Renting a sub-divided unit (SDU) in Hong Kong could now cost more than renting a small apartment in terms of per-square-foot price, according to a survey.
The median per-square-foot (psf) rent of SDUs in the Eastern District of Hong Kong Island has reached HK$40.6, according to a study by Caritas Community Development Service.
In comparison, a 490 sq. ft. flat in Grand Promenade residential estate in the same area would cost only HK$37.8 psf to rent, Caritas said.
A similar situation can also be found in Sham Shui Po, where the median per-square-foot rents of SDUs stands at HK$34, higher than the HK$32 psf rent at a unit at the luxury Heya Green estate, according to the survey.
The Caritas report, which was unveiled Thursday, was based on a survey conducted between December and January, the Hong Kong Economic Journal reported.
More than 430 people were interviewed for the survey.
Meanwhile, the results of a government survey show that there were some 25,200 quarters with SDUs in private buildings, accounting for 3.8 percent of all quarters in those buildings.
That survey was carried out between May and September last year.
The total number of SDUs in those quarters was estimated to be some 88,800.
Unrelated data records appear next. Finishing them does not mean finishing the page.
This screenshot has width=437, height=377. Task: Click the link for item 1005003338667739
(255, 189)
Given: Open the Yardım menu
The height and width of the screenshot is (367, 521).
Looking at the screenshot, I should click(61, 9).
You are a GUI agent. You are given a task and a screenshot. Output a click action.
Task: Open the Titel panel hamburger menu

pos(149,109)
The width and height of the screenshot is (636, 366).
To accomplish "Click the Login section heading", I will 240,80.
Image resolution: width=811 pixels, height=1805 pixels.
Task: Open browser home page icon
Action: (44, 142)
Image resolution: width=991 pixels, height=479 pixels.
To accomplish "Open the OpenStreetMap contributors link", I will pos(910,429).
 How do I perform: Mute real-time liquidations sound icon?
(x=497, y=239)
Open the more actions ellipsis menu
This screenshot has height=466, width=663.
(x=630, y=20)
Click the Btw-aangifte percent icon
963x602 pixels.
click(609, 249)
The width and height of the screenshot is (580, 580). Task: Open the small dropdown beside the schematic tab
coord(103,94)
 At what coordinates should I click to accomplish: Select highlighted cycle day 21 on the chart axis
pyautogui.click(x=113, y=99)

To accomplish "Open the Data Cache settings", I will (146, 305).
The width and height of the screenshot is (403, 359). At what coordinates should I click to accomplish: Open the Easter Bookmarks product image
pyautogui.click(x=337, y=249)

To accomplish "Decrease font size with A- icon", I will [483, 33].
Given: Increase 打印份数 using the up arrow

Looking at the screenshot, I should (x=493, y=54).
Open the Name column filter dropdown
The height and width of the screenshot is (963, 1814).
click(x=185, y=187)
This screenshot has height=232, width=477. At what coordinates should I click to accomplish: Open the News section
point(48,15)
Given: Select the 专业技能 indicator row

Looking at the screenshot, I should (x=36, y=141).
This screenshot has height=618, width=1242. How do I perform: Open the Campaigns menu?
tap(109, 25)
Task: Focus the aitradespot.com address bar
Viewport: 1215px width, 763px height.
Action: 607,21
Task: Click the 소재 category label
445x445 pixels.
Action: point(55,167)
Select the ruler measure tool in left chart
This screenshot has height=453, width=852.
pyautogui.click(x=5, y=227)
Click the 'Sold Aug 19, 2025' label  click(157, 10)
The “Thematic Household Survey on Housing Conditions in 2015″ was conducted by the Census and Statistics Department with an aim to estimate the total number of SDUs in private buildings that were at least 25 years old, and the total number of households living in these SDUs.
It found that some 87,600 households, or 199,900 people, were living in SDUs.
On average, each unit of quarters with SDUs was sub-divided into 3.5 SDUs, with average area of SDU per capita being 5.8 square meters.
For households living in SDUs, their median monthly rental payment was HK$4,200, up more than 10 percent from a year earlier, while their median rent to income ratio rose to 32.3 percent from 30.8 percent.
Lai Kin-kei, director of housing concern group Alliance for Defending Grassroots Housing Rights, urged authorities to utilize idle land resources and boost public housing supply to meet the needs of locals.